India’s textiles sector is likely to touch US $250 billion in the next two years from the current level of US $150 billion, a study said today.
The joint study by Assocham and Resurgent pointed out that the textile sector in India accounts for 10 per cent of the country’s manufacturing production, 5 per cent of its GDP, and 13 per cent of exports earnings.
The study observed that textile and apparel sector is the second largest employment provider in the country and employed nearly 51 million people directly and 68 million people indirectly in 2015-16.
However, it said that demonetisation and the transition to GST have hit smaller players hard.
“The number of workers affected due to closure of cotton and man-made fibre textile units (bigger units that comprise the non-SSI segment of the industry) during 2016-17 was 4,356 on account of the closure of 18 units, according to official Textile Ministry data on non-SSI units,” said the study.
“During the previous two years, the numbers were 7,938 workers affected by the closure of 27 units in 2015-16 and 5,384 workers affected from the closure of 21 units in 2014- 15, taking the cumulative figure to over 17,600 workers impacted by the closure of 67 units in the last three years” it said.

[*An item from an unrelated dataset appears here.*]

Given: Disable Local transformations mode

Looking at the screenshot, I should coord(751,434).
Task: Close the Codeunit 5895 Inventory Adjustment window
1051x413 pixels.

It found that the rollout of the Goods and Services Tax (GST) has further hit small and medium players in textile hubs such as Surat, Bhiwadi and Ichalkaranji.
Moreover, capital goods firms are struggling as most of the downstream sectors are saddled with excess capacity and low demand.
Releasing the study, Minister of State for Textiles Ajay Tamta said the textile and handicrafts sector is economically important from the point of low capital investment, high ratio of value addition, and high potential for export and foreign exchange earnings for the country.